# Which Stowa Marine Automatic?



## Babis Stinson (Dec 22, 2011)

Hi all, I am thinking of buying a Stowa Marine Automatic with date, it is a really beautiful watch! It is a little bit small though (40mm) but I can live with that. If there was a version of 42-44mm it would be even better but we can't have it all, can't we?
I really like the sterling silver dial, but I would prefer it with the polished case, not the matte one, with the dark brown croco strap and the blue one. Can this be done? Does anyone have this combination?

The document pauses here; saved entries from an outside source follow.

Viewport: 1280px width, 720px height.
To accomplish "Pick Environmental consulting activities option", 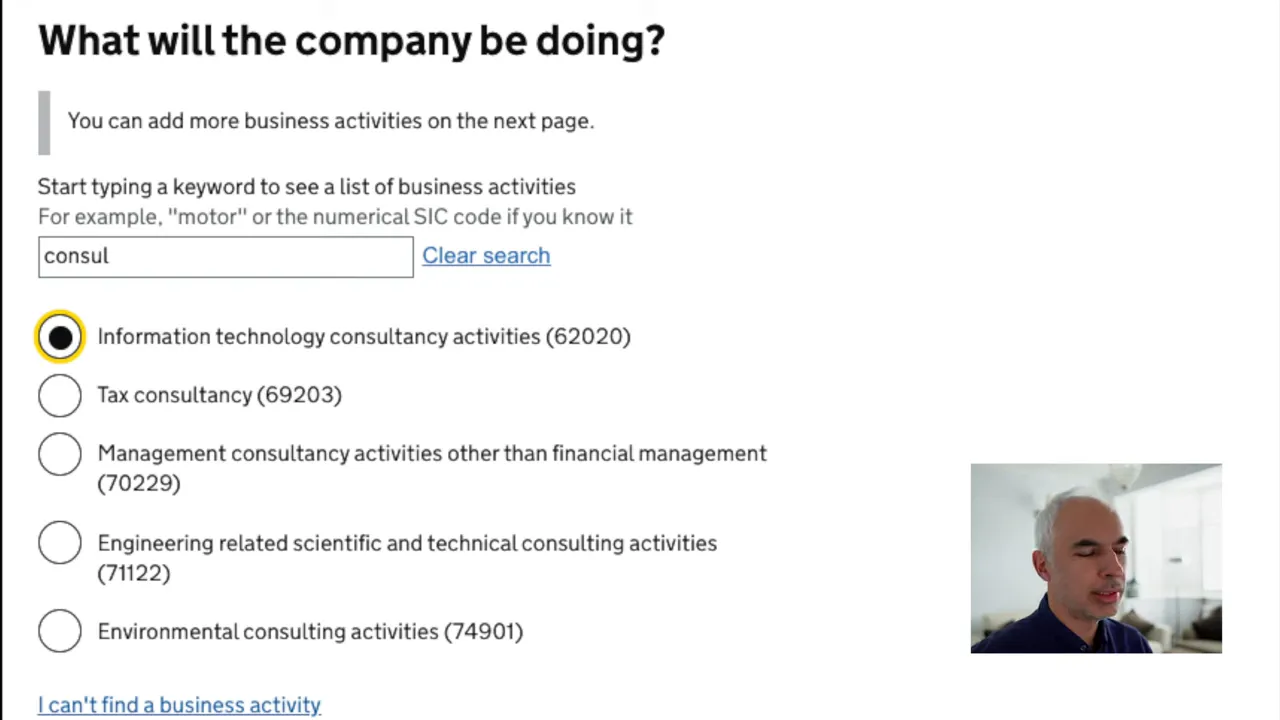I will pyautogui.click(x=59, y=630).
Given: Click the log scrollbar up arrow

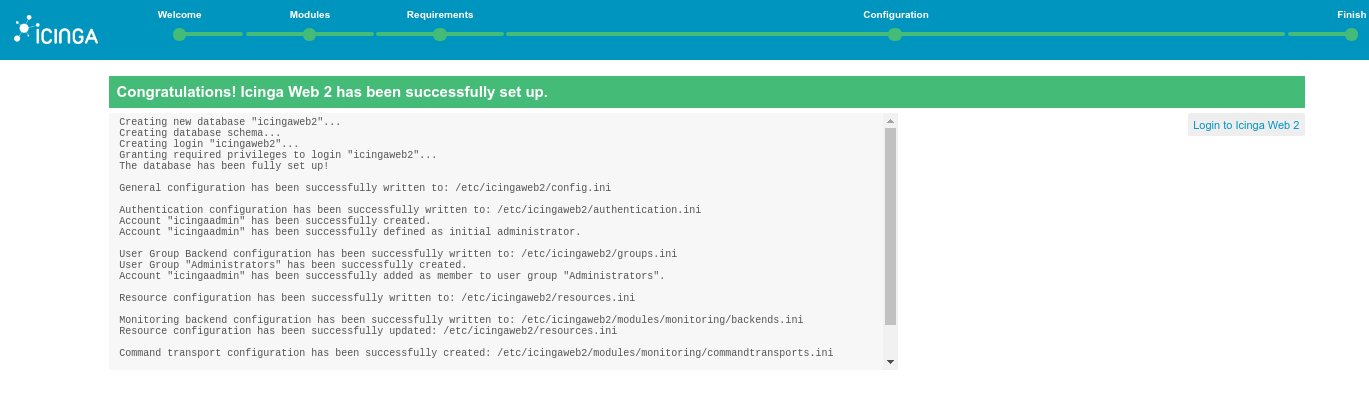Looking at the screenshot, I should [890, 121].
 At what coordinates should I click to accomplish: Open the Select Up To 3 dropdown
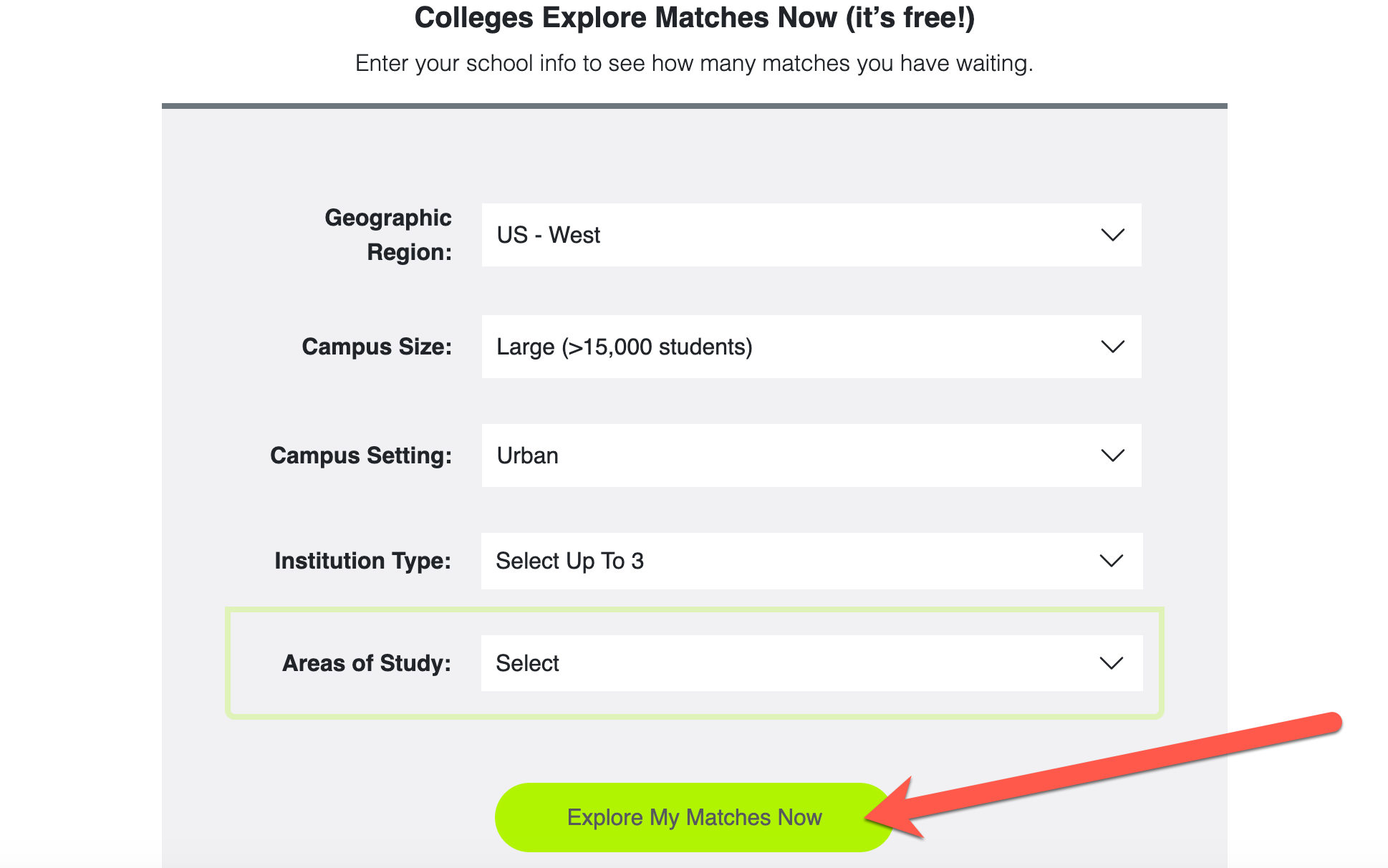(788, 561)
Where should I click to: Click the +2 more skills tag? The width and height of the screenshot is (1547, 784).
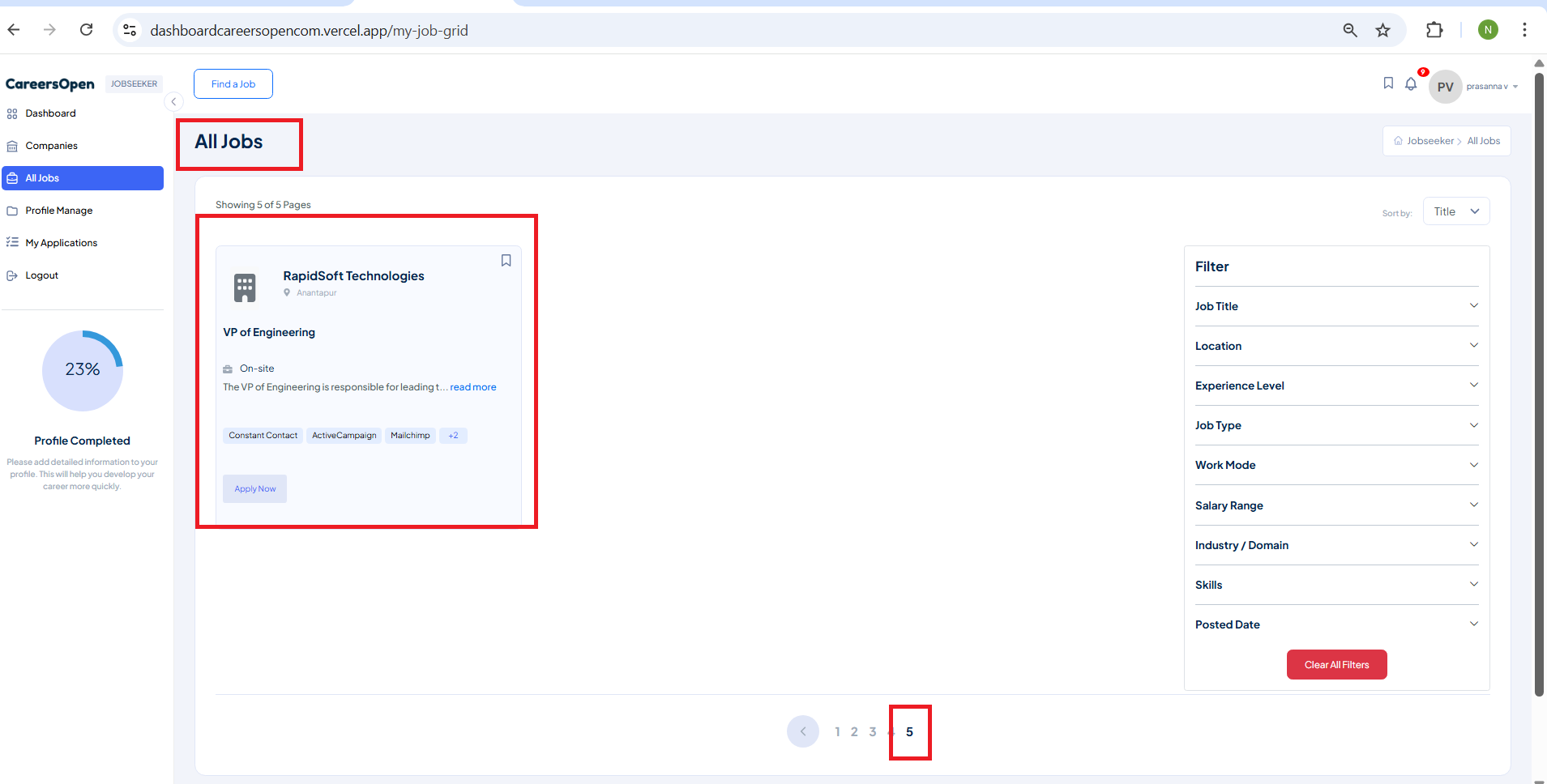pos(453,436)
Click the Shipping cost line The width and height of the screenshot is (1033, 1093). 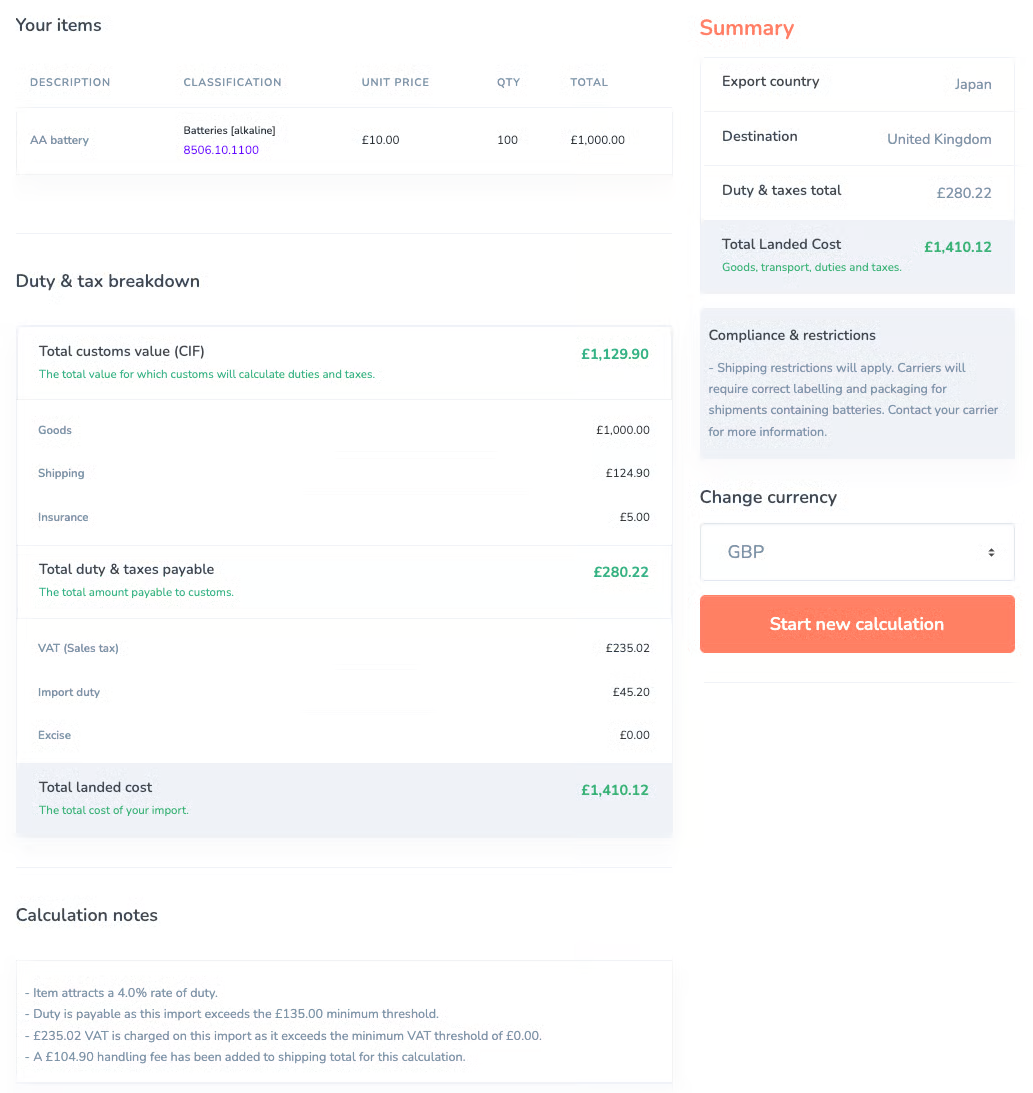point(344,473)

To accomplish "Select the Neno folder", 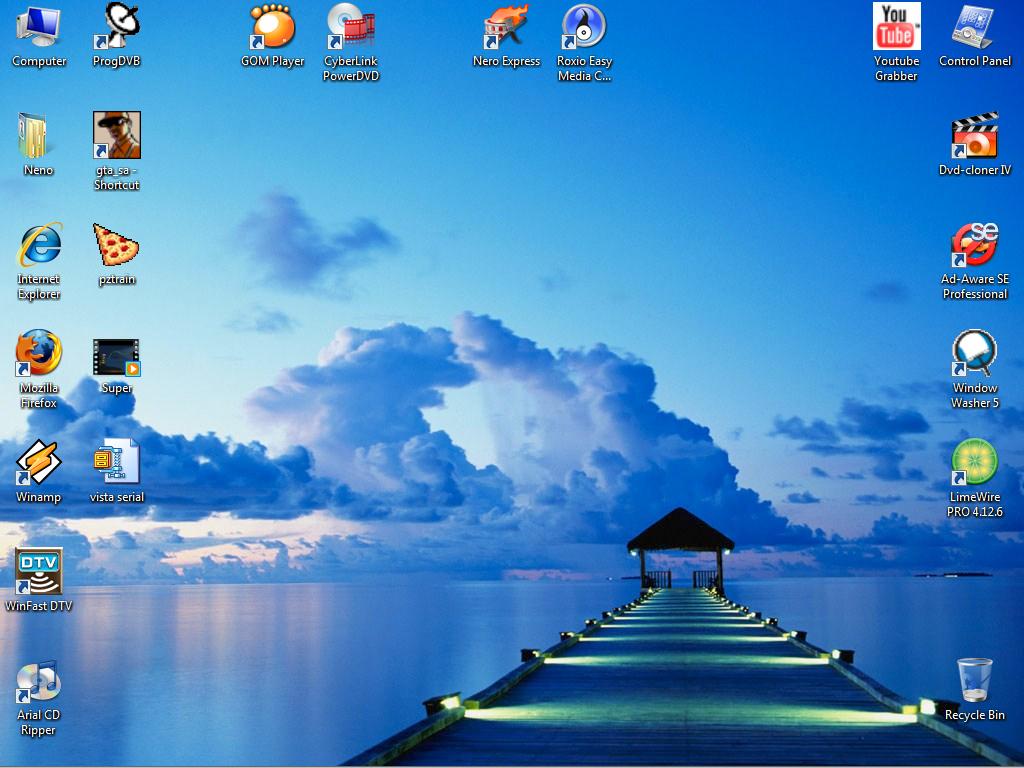I will (x=37, y=137).
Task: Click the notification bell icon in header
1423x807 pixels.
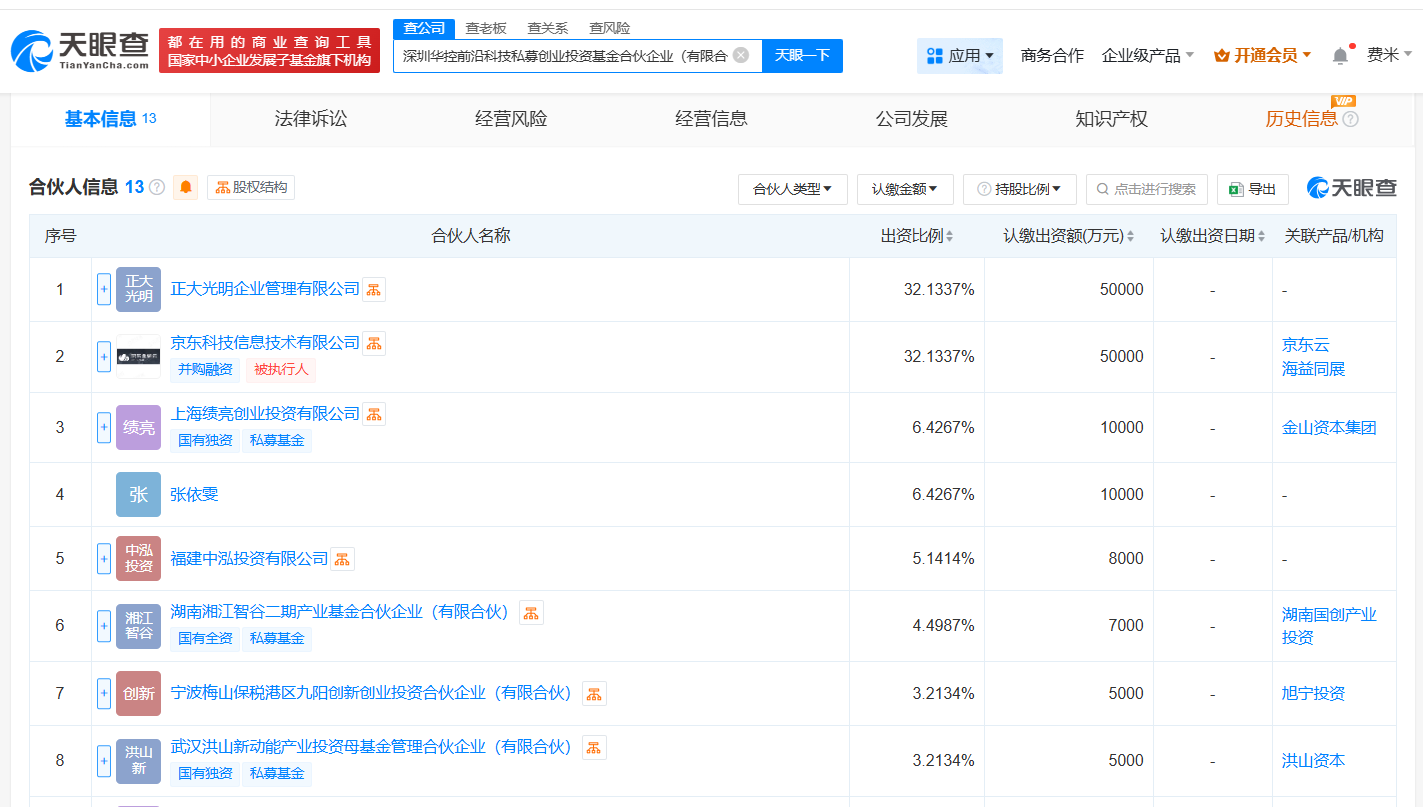Action: tap(1340, 56)
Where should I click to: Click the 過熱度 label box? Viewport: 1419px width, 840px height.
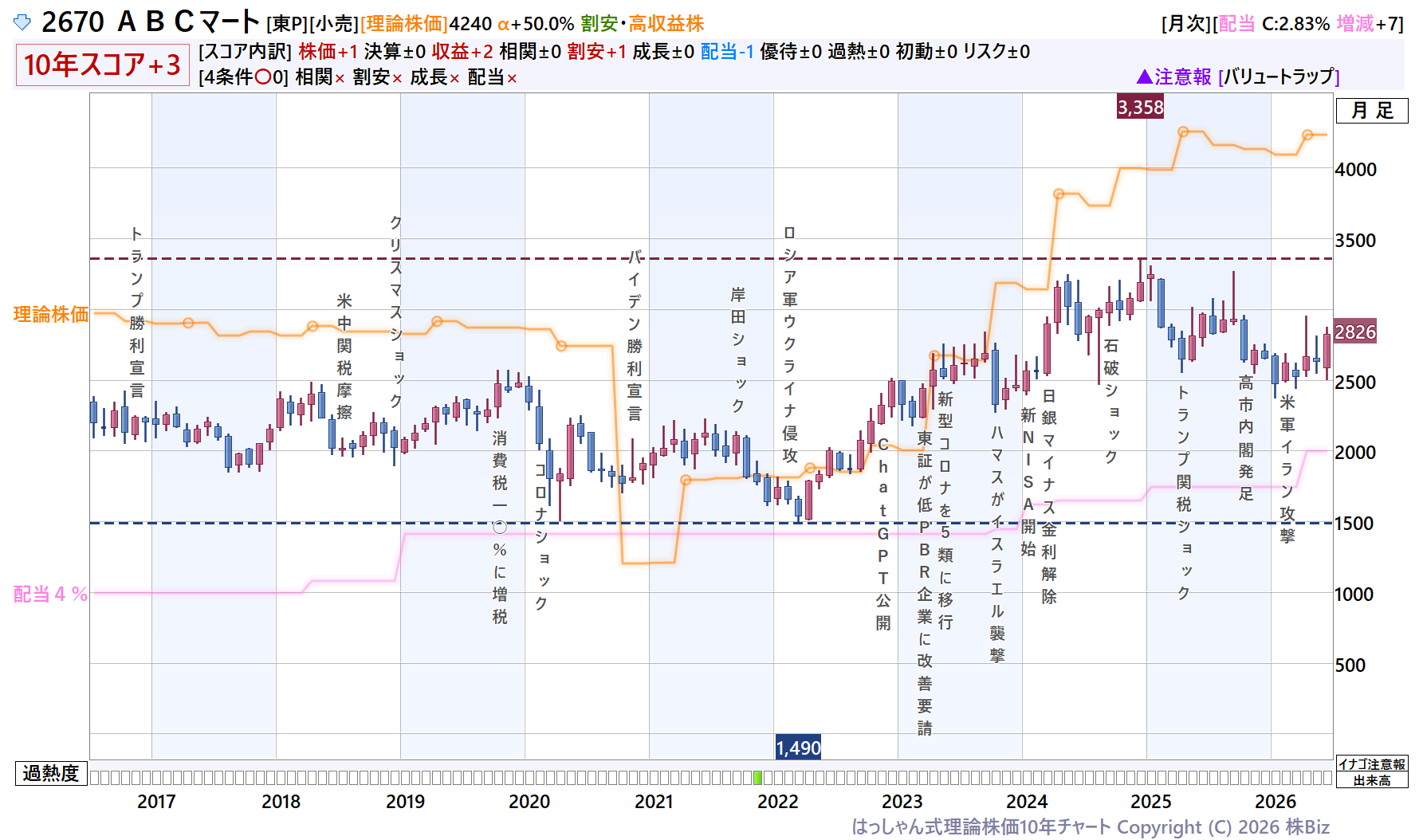tap(51, 773)
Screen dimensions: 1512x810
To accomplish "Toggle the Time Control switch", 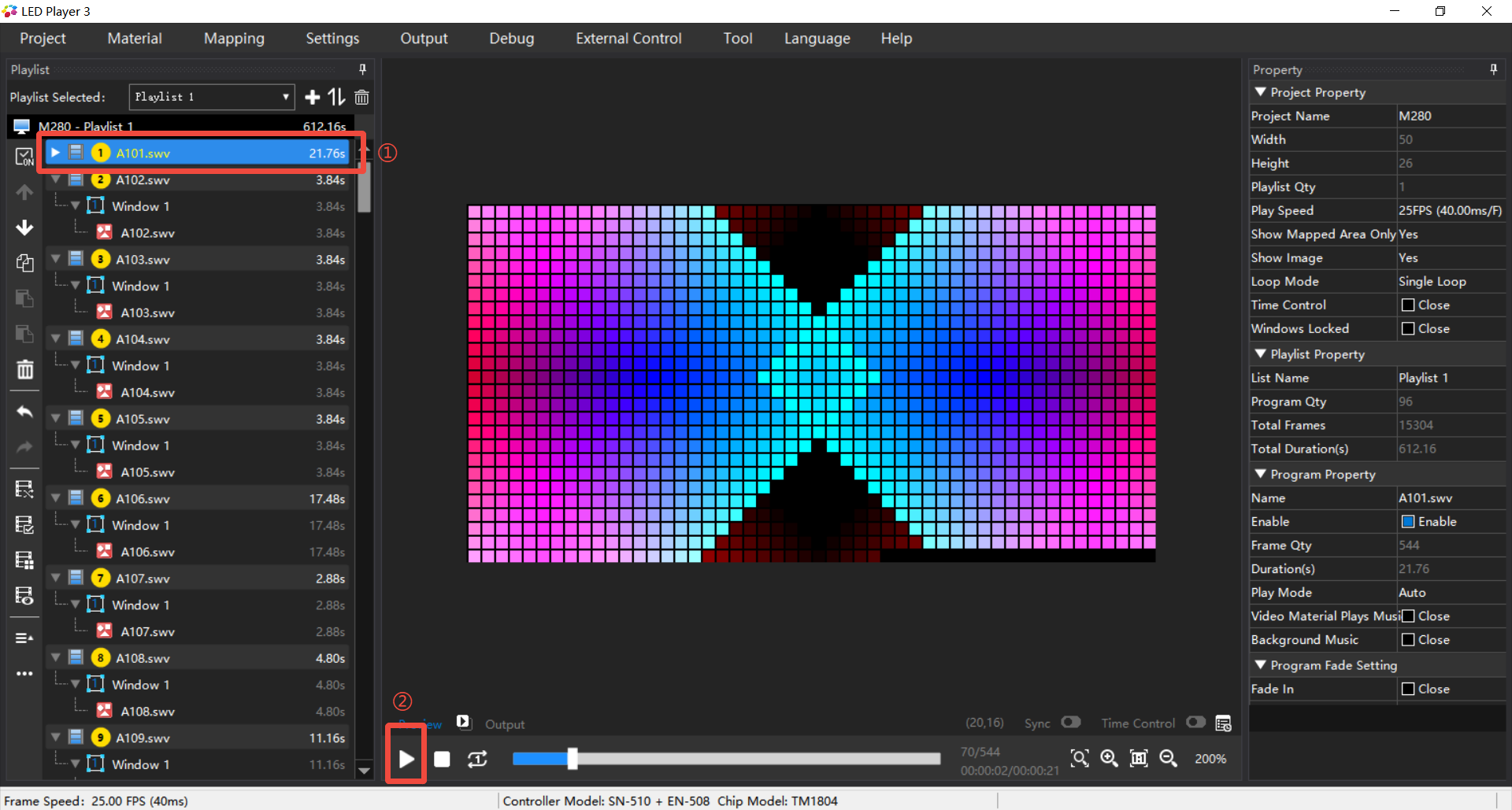I will 1196,722.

Which one do you prefer? The polished or the matte case?


----------



## Renisin (Jan 29, 2011)

Dear Babis,

You are on the right tract, Stowa makes some really fine watches, their attention to detail is fantastic! The auto is beautiful no matter which case finish you decide on,I myself prefer the polished look,but you will find many others who like the matt case best. You will have to decide what you like for yourself! 

Good Luck,

Ren


----------



## thomas69 (Mar 9, 2010)

I think the first versions of the silver sterling marine model were made with the polished case.Also I believe they are exactly the same cases with different treatment so the dial will fit.But it is better to ask Stowa.

Γεια σου πατρίδα :-!


----------



## HELLAcalvin (Jan 19, 2010)

My vote is also for polished!


----------



## brainless (Jan 3, 2008)

That's what I prefer,

Volker ;-)


----------



## Babis Stinson (Dec 22, 2011)

Thank you all for your anwers, I will send an e-mail to Stowa if they can make me a Polished case / sterling silver dial.
Does anyone have a picture with this combination? It would be really helpful!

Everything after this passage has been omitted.